1. Field of the Invention
The present invention relates to an electronic musical instrument with a touch response function which is capable of varying a volume and a timbre of a musical tone in accordance with initial or after touch data representing a velocity and/or a pressure of an operated play input, such as keys, strings and blowing.
2. Description of the Related Art
There has been an electronic musical instrument of the type in which the touch data entered is compared with a prefixed touch split point or a touch split point set by a player, and a waveform (fundamental waveform) of a musical tone is set up on the basis of the result of the comparison (see FIG. 1). For example, when the entered touch data is larger than the preset touch split point, a waveform sampled for large touch data (referred to as a strong-touch tone waveform) is selected for the tone waveform. A volume of the tone is based on the touch data. Incidentally, a waveform sampled when the touch data is smaller than the touch split point is called a weak-touch tone waveform. A typical example of the musical instrument of this type is disclosed in U.S. patent application No. 760,290, filed on July 29, 1985, and issued as U.S. Pat. No. 4,681,008. The approach of the touch data-touch split point comparison shown in FIG. 1 can readily make the function to vary a timber of a tone in accordance with the touch data. When the musical instrument designed on the basis of the above approach is continuously played using the touch data in the vicinity of the touch split point, a timber of a tone rapidly varies. The rapidly varying timbre makes listeners feel unnaturally.
To cope with the unnatural feeling, there is proposed another approach, called a velocity cross fade, in which a ratio of the strong-touch tone waveform and the weak-touch tone waveform that are to be mixed is gradually changed in the vicinity of a waveform change point. A typical example of the musical instrument designed based on this approach is DIGITAL WAVE FILTERING SAMPLER TX16W manufactured by Yamaha Co. The musical instrument employs two sound source lines. The strong-touch tone waveform and the weak-touch tone waveform are respectively assigned to the sound source lines. When the touch data is small, viz., a velocity of a play input is slow, one of the sound source lines provides a musical tone with a timbre based on the weak-touch tone waveform configured by a .beta. touch curve (see FIG. 2). When the touch data becomes large, the other sound source line provides a musical tone with a timbre based on the strong-touch tone waveform configured by an .alpha. touch curve. In the velocity fade interval, a tone with a timbre based on the weak-touch tone waveform is mixed with a tone with a timbre based on the strong-touch tone waveform in a cross fade mode, and is sounded. A mixing ratio of those waveforms is varied for musical tone formation. This approach indeed succeeded in solving the unnatural feeling problem due to a rapid variation of the timbre. However, the approach involves another problem when a tone is detuned by staggering the frequencies of the tones of the sound source lines, with an intention to give the tone beats and something deep. The detune is effective only in the cross fade interval where the sound source lines concurrently provide the tone waveforms of different frequencies. As a whole, the detune effect is indistinctive.
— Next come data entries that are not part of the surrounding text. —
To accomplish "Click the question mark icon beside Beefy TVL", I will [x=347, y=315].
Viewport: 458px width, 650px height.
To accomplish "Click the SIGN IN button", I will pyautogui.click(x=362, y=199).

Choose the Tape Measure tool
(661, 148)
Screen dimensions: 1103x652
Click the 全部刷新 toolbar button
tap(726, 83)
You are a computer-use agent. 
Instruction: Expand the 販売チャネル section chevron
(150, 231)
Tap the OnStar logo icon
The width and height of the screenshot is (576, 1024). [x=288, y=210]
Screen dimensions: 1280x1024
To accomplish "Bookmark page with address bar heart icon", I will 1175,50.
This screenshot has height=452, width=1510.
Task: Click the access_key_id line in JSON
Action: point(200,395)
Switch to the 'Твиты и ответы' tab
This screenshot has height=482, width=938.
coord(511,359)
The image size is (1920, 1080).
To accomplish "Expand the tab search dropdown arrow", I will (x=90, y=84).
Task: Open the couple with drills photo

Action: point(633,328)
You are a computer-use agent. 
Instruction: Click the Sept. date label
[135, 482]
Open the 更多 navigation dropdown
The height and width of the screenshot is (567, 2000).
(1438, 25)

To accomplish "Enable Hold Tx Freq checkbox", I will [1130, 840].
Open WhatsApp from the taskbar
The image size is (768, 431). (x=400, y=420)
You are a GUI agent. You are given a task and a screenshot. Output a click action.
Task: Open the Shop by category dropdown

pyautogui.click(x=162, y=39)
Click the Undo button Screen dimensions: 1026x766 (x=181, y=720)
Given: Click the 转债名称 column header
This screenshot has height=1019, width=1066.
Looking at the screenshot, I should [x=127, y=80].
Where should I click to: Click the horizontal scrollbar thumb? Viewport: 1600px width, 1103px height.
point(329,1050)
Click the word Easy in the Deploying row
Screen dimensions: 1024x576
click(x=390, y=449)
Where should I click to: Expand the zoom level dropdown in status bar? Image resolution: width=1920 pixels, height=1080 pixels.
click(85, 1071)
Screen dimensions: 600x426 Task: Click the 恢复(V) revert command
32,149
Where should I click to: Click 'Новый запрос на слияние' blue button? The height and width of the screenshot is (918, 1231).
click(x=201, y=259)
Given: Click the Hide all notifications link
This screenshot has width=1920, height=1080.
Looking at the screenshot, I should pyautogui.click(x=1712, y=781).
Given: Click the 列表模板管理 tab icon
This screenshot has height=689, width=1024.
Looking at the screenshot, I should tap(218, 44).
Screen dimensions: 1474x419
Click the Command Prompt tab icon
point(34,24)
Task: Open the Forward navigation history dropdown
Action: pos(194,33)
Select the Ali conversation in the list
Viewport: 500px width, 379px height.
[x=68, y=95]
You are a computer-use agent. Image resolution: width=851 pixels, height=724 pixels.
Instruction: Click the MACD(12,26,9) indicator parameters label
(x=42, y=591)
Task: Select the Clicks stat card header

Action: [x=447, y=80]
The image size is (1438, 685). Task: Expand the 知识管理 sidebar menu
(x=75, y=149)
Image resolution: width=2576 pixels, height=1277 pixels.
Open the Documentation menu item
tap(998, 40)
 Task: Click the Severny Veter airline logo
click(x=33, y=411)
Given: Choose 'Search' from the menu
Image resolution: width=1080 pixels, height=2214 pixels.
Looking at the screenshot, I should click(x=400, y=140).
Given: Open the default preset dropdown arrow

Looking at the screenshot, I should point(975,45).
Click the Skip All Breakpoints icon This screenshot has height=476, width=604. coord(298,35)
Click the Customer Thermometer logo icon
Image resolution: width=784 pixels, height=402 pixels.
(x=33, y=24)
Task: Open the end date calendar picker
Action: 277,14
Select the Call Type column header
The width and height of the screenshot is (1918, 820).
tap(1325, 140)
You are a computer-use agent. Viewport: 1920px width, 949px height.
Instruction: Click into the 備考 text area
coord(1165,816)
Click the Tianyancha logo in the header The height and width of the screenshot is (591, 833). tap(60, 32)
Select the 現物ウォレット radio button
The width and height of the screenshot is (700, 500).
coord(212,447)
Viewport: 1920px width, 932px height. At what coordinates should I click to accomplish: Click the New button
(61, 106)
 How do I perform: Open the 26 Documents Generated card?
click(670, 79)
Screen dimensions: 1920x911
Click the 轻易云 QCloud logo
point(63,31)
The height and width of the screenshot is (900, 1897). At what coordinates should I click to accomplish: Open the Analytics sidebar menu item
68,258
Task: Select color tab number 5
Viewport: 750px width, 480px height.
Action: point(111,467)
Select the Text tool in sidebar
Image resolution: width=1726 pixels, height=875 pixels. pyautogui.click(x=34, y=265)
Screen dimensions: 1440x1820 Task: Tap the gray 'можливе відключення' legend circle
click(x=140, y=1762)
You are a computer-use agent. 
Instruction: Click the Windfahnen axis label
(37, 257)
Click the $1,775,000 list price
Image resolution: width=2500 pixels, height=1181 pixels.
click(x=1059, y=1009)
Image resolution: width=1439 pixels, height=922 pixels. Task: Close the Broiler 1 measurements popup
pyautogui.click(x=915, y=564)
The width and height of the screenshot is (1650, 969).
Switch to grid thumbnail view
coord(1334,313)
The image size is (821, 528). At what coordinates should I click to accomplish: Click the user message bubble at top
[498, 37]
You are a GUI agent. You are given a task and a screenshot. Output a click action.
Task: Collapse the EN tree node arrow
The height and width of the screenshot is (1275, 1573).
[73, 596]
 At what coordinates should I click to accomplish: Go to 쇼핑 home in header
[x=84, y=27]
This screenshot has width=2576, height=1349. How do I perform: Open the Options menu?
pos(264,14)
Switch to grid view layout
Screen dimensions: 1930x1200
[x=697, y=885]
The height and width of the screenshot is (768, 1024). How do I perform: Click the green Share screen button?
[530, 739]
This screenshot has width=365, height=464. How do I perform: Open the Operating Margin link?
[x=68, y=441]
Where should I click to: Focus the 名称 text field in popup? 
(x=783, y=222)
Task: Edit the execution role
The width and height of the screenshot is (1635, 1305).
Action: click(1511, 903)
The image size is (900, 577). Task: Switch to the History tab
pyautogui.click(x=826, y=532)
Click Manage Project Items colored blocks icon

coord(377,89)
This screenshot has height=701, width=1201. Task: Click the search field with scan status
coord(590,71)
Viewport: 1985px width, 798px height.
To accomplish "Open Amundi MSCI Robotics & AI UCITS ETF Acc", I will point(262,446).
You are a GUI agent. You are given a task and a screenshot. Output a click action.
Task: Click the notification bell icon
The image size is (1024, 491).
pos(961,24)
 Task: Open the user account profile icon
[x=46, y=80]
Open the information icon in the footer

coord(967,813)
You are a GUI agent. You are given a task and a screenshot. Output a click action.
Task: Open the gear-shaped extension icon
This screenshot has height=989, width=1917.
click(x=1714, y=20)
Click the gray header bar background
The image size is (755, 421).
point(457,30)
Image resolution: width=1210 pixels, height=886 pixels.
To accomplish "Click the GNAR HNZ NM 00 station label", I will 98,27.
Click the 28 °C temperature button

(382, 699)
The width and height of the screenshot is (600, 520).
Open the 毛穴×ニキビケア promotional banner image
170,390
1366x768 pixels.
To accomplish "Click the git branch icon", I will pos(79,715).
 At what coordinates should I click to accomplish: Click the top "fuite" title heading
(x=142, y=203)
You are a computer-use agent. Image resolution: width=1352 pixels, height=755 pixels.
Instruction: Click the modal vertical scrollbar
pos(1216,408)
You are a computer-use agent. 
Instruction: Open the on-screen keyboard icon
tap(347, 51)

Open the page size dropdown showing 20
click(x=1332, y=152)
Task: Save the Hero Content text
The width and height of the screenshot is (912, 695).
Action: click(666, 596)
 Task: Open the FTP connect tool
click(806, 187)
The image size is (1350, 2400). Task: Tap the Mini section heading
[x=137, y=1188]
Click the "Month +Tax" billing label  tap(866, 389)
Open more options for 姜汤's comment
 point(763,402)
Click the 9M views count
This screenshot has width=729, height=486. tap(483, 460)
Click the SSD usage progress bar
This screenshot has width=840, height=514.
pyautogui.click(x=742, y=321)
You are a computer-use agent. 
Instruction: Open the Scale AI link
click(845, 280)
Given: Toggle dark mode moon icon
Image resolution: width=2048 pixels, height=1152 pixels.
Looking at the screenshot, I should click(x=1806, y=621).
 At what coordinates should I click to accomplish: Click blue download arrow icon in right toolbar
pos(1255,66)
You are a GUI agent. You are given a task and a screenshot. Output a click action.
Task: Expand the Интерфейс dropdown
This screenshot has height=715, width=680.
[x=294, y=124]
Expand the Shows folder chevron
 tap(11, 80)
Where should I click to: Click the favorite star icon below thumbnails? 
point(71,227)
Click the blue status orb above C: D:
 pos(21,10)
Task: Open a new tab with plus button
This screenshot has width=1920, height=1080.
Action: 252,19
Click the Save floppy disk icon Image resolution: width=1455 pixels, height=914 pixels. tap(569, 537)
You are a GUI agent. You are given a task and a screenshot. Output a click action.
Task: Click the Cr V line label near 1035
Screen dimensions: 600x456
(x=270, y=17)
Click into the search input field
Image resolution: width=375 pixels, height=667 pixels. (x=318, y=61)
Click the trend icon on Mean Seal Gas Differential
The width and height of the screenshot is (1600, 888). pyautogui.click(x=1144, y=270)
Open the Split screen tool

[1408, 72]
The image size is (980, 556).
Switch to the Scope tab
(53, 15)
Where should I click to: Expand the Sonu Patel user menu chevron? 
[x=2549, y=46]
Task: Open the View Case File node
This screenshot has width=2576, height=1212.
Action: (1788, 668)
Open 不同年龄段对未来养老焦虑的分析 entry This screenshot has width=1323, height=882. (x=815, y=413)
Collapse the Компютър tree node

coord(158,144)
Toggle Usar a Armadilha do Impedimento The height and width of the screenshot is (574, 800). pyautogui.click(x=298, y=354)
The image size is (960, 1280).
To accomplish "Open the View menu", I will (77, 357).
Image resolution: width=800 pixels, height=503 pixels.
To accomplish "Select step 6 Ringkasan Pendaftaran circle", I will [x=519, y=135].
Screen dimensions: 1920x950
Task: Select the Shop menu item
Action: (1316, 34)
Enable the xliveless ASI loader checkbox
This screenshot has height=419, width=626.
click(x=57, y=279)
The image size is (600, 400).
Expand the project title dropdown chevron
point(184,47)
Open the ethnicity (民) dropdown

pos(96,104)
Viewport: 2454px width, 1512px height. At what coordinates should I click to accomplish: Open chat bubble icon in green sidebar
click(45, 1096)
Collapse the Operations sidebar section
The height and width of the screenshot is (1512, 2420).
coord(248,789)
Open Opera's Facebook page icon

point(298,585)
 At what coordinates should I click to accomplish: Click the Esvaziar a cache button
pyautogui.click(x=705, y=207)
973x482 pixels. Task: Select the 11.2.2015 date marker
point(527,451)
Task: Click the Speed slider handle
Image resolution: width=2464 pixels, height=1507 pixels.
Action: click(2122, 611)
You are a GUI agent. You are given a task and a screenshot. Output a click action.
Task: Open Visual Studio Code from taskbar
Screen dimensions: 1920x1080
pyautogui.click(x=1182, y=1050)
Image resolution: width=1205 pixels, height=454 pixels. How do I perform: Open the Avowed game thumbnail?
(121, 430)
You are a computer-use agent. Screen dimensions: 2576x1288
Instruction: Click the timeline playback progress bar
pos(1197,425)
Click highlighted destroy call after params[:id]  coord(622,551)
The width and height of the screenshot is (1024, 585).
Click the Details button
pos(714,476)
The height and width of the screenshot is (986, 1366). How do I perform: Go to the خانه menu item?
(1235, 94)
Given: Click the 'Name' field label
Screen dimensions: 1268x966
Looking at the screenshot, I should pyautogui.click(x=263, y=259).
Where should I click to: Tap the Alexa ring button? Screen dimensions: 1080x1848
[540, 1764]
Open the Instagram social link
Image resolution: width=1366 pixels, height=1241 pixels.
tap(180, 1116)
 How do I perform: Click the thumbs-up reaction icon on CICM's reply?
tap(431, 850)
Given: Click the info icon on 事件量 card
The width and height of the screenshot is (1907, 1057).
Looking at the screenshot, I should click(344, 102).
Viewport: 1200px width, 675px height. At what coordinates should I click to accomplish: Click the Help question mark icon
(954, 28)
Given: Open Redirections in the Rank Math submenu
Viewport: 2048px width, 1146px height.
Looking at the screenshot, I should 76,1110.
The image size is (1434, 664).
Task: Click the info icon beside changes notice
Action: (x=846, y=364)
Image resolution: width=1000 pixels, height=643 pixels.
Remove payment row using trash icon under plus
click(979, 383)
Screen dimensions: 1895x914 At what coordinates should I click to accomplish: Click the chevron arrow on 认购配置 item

An additional approach to vary the volume and the timbre of a tone in accordance with the touch data has been known. Electronic musical instruments implementing the approach is disclosed in U.S. patent application No. 199,166, filed on May 26, 1988, and issued as U.S. Pat. No. 4,875,400. The musical instrument is configured as shown in FIG. 3. In the figure, a sinusoidal waveform as a fundamental waveform of a tone is read from a waveform memory 1. 0n the basis of the sinusoidal waveform data, four lines individually produce four sinusoidal wave signals 2-1 to 2-4 of different pitches which are related to one another in an overtone fashion, for example. Touch controllers 3-1 to 3-4 touch controls o level controls the sinusoidal wave signals 2-1 to 2-4 by using different touch response data (touch curve) defining the relation of the touch data and the sounding level. The sinusoidal wave signals of four lines that are level controlled in accordance with the touch response data, are added together by an adder 4, thereby to form a composite musical tone waveform. The composite waveform is applied to an envelope controller 5. Controller 5 varies the composite waveform with respect to time in accordance with an envelope supplied from an envelope generator (not shown), resulting in a musical tone.
In this type of the electronic musical instrument, it is only the same tone waveform that can be set to the four lines. Therefore, even if the different touch controls are applied to the four lines, it is impossible to obtain such a musical tone that is generated only when a play input of a strong touch, for example, occurs. A variation in a timbre of the resultant tone is poor.